The Heights was a neighborhood of old trees, wide driveways, and quiet, expensive architectural choices. These weren't the "new money" mansions of my mother's circle. There were no security guards at a gate, but the street was lined with high-end SUVs and the kind of silence that only comes from a zip code where everyone has a professional degree.

​I pulled up to the address I had dropped her off at last night. It was a colonial-style house with a deep-set porch and a solid red door that looked like it had been freshly painted. There was a sense of order here that felt different from my mother's estate; it wasn't intimidating, but it was unmistakably "solid."

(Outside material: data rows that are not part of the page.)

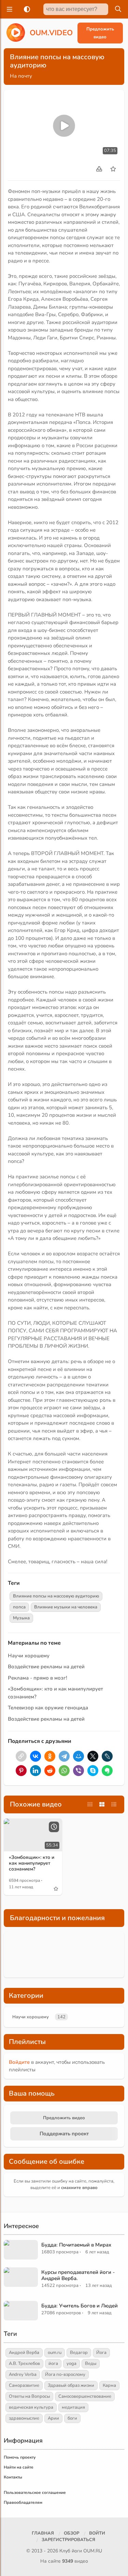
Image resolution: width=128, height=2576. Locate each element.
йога (53, 2363)
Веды (90, 2363)
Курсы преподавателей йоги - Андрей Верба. (78, 2275)
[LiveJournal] (107, 1756)
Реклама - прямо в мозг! (37, 1677)
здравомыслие (24, 2418)
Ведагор (79, 2353)
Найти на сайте (18, 2467)
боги (72, 2418)
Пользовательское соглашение (35, 2492)
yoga (71, 2363)
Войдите (19, 2062)
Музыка (21, 1618)
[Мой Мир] (78, 1756)
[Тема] (25, 9)
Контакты (13, 2477)
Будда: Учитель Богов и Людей (79, 2305)
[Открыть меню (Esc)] (8, 9)
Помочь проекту (19, 2457)
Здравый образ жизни (71, 2385)
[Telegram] (64, 1756)
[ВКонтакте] (35, 1756)
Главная (43, 2533)
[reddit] (49, 1770)
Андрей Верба (24, 2353)
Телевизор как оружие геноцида (48, 1707)
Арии (53, 2418)
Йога (101, 2353)
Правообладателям (23, 2502)
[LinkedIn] (35, 1770)
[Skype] (92, 1770)
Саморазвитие (24, 2385)
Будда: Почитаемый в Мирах (76, 2244)
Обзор (71, 2533)
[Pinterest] (21, 1770)
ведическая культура (31, 2407)
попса (19, 1607)
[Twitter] (92, 1756)
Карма (109, 2385)
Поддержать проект (64, 2133)
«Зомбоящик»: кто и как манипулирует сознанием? (31, 1863)
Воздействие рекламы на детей (46, 1666)
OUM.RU (92, 2551)
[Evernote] (107, 1770)
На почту (21, 76)
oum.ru (54, 2353)
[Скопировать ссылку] (21, 1756)
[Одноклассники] (49, 1756)
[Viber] (78, 1770)
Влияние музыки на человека (65, 1607)
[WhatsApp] (64, 1770)
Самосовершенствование (84, 2396)
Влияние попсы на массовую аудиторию (56, 1596)
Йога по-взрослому (65, 2374)
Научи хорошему (28, 1655)
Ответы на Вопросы (29, 2396)
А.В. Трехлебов (24, 2363)
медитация (73, 2407)
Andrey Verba (23, 2374)
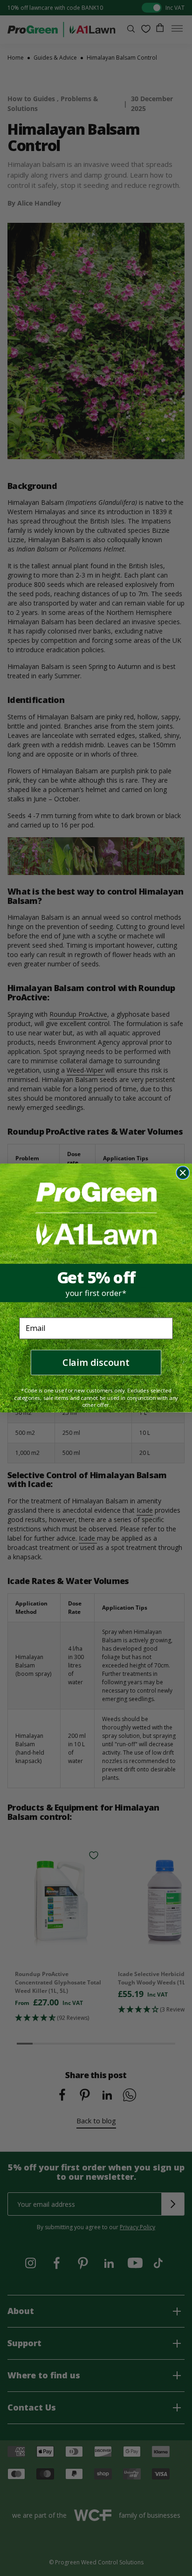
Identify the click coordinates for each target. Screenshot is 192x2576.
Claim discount (95, 1362)
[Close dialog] (183, 1173)
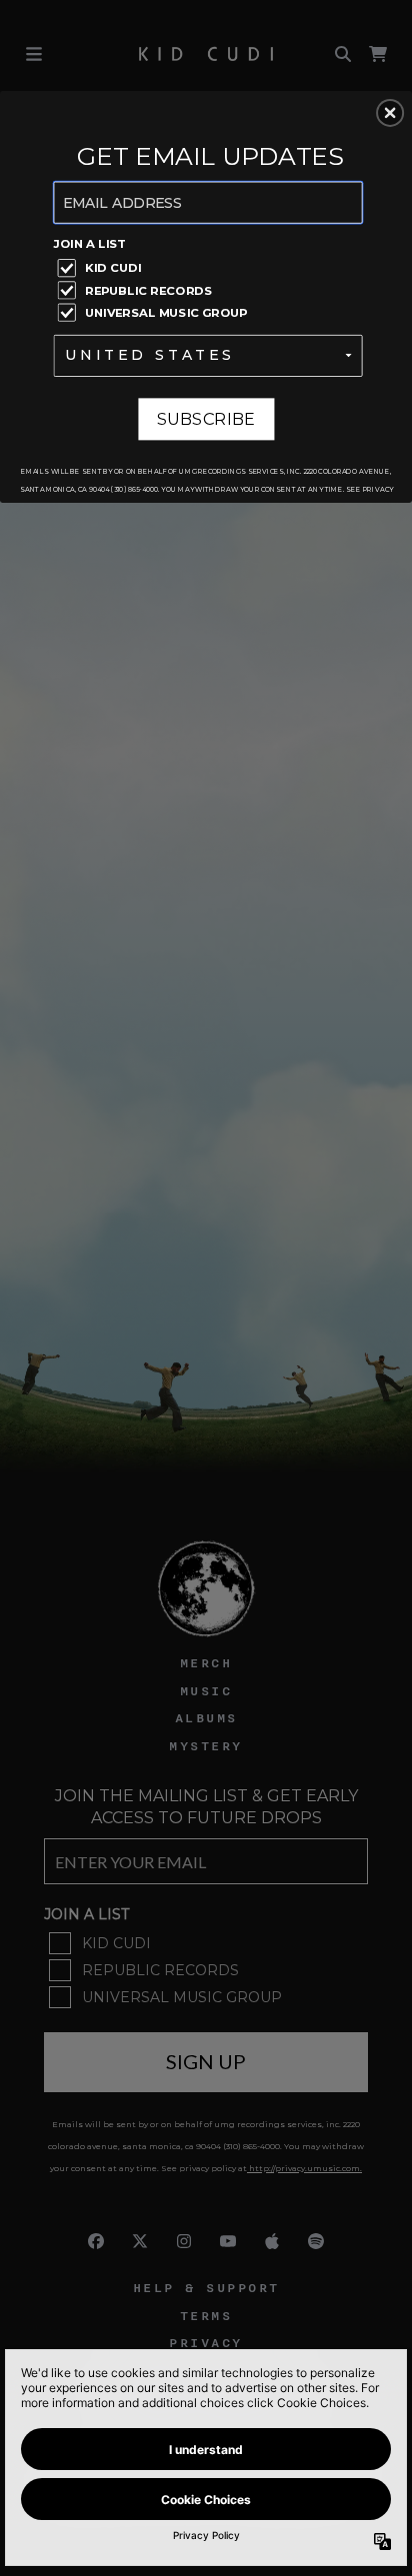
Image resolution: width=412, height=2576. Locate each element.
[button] (390, 113)
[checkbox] (210, 267)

​I checked my reflection in the rearview mirror and straightened the collar of my jacket. I stepped out, the textbook heavy in my hand, and walked up the paved stone path. My heart was thumping in a way it never did during a Lacrosse match.

​I knocked.

​I expected Maya to answer with a look of bored irritation.

Instead, the door swung open to reveal a woman who looked exactly like a softer, warmer version of the girl I was trying to break. She had the same sharp eyes, but they were filled with a kind of genuine light that made me feel like I was trespassing. She was wearing an apron and had a smudge of flour on her cheek.

​"Oh! Hello," she said, her voice bright and welcoming. "Can I help you?"